What you should do: From the data below, copy out every line in which the word "Toggle" occurs.

*** Opening of Data for this exercise ***

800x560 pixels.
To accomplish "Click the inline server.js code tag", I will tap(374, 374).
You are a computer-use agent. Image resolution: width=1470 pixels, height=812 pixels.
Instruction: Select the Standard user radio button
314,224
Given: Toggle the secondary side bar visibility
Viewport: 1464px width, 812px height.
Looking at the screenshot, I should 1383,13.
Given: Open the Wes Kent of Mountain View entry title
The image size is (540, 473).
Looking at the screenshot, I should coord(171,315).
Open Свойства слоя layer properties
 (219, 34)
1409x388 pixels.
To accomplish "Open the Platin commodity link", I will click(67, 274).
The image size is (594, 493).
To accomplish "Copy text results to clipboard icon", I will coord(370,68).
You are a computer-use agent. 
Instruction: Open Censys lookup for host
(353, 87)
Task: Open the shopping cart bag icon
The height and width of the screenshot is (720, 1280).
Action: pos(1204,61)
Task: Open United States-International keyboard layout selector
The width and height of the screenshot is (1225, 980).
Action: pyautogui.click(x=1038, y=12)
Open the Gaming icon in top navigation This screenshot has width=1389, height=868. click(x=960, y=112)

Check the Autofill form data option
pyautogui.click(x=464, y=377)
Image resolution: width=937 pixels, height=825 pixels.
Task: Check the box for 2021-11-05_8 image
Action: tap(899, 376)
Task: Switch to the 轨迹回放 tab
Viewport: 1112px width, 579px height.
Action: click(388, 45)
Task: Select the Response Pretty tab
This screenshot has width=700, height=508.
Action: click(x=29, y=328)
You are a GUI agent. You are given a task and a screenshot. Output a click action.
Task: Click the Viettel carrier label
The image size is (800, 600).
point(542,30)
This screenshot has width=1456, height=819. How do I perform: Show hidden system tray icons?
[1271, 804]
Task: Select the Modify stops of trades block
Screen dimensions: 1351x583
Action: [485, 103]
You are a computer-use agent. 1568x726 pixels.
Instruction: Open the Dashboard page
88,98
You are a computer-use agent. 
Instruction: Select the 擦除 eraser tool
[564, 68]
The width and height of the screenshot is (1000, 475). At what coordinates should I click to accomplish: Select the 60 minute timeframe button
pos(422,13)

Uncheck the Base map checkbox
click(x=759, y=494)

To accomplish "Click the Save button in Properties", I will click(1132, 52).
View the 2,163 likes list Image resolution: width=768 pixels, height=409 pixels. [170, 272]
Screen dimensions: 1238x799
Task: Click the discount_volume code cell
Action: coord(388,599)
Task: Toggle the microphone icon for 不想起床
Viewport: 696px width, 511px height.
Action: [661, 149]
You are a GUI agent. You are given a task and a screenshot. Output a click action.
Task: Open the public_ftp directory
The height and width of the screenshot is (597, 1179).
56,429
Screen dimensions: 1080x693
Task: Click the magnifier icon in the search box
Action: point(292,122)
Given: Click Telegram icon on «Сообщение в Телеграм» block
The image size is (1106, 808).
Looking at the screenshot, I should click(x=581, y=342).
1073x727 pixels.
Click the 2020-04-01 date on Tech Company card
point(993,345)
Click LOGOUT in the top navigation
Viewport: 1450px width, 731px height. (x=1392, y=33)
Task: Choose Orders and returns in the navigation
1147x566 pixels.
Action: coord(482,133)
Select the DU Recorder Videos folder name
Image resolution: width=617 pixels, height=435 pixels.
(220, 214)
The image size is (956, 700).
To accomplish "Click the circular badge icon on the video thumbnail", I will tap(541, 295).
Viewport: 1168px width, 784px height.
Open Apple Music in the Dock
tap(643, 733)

*** Close of Data for this exercise ***

Answer below:
Given: Toggle the secondary side bar visibility
Task: Toggle the microphone icon for 不想起床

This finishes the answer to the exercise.